I agree. There's not much shown about her disorder but from what I see, I dont think she fits the diagnosis criteria of bipolar disorder at all. I also feel like she's just using this as an excuse for outbursts and tantrums and this is so bad because she's misinforming her audience about the actual disorder. She probably does have some sort of mental disorders though such as anxiety or depression and Narcissistic personality disorder
Sorry but I’m salty… Selena dissing her donor who literally saved her life was a trashy thing to do.
A lot of people are misinformed because of all the entertainment articles never giving any depth😅
Selena wasn’t dissing Francia. In the one interview she did, she was explaining how she didn’t feel like she fit into the (music) industry with all the “cool girls”, and Taylor has been legit her only best friend in the industry for years, which she meant, MUSIC industry. Taylor and Francia were only ever in two separate industries, it just wouldn’t make sense to compare them. Selena has been grateful to them both in different ways, and certainly HAS expressed gratitude publicly about Francia being her donor plenty of times in the past. 😕
Honestly the only thing that was trashy was the fact Francia went out of her way to leave a petty comment on Twitter in response to the interview where Selena said that. It was an obvious emotional reaction because she deleted the tweet later. That’s actually more trashy because instead of reaching out to her friend and talking privately about whatever truly concerned her, she didn’t think about the fact her one petty comment would stir up so much negativity 😕 The main focus should have been on the documentary which was to raise more awareness on MENTAL HEALTH.
I personally get so confused as to why people would Selena’s response was bad… she said something like “I’m sorry I didn’t list all of my friends” as a response right? How is that even trashy? 😅 She’s literally indicating that she still thinks of Francia as a close friend, but she wasn’t thinking about her in THAT CONTEXT at the time.

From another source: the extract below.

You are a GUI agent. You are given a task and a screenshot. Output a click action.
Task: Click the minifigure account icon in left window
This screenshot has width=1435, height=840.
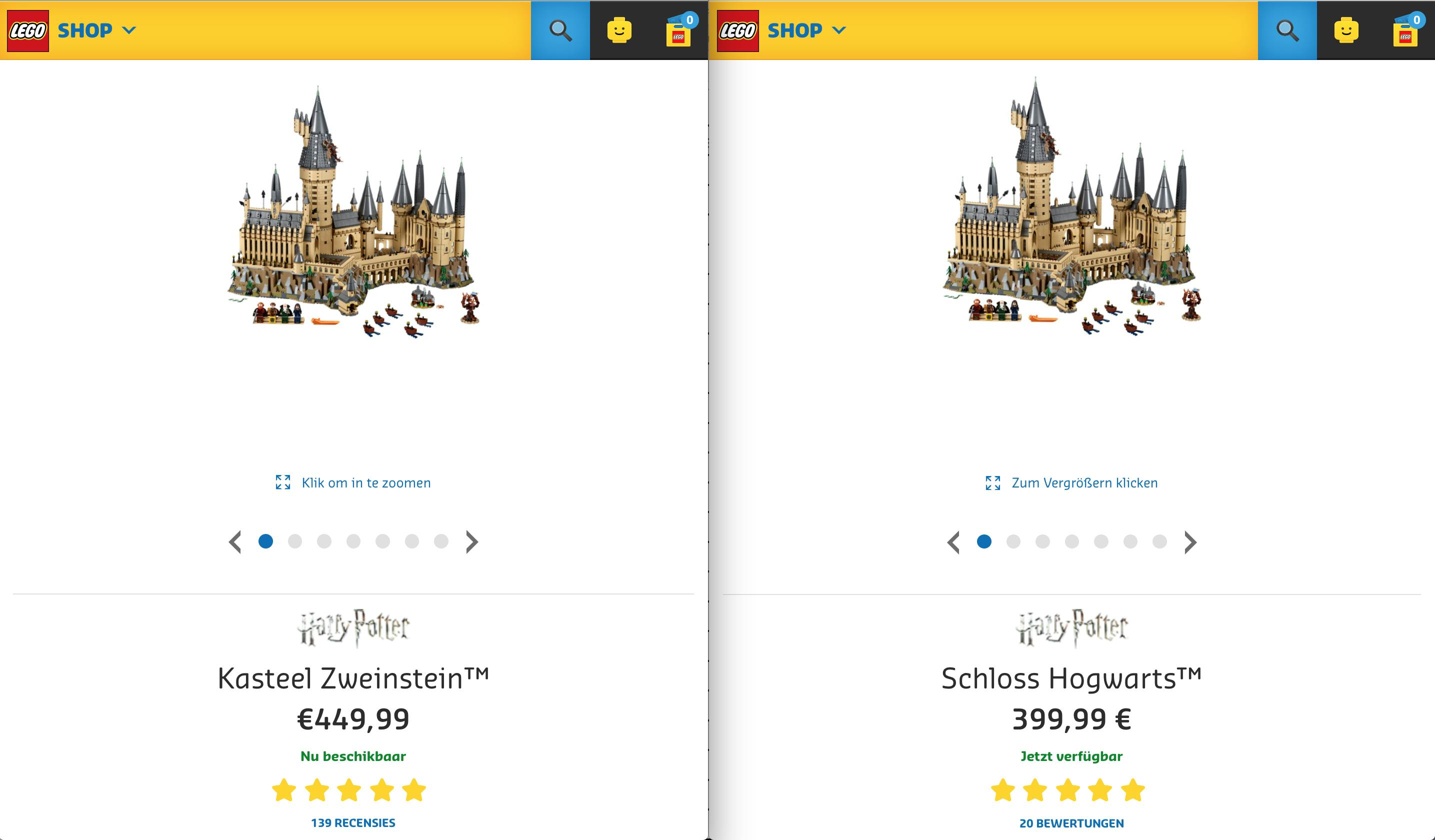[x=620, y=30]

Sorry, but I felt the need to say this because it seems people like you who feel the need to be salty over a relationship/situation that isn’t even any of your business, is adding to the problems in mental health even without realizing. Like this psychologist comes out with this whole reaction video to a documentary on MENTAL HEALTH , and this is what you take from it?….😕
Please, just take some time to reflect about that.
@@KandiWellness You are missinformed as well. She didn't say music industry and it is clear as hell that she didn't imply that her statement was referred just to the music indutry. Her following statement (should I count out everyone I know) shows that she doesn't value her life saved and that she doesn't see her as a friend. Stop defending someone and spinning things.
@@KandiWellness She isn't someone she knows. She is literally her life saver. She could have used another expression but she used this one and we all know why.
@@FM-fm1dg dude if you really know selena she always gratitude Francia, don't you see her old interviews, old twitts??? Why always bashing someone just for 1 mistake? Do you think you can tell someone you are trashy when you are the one why is trash before knowing both parties just because you see on social media when 99% false. I feel so bad for you close persons for your toxic mindset.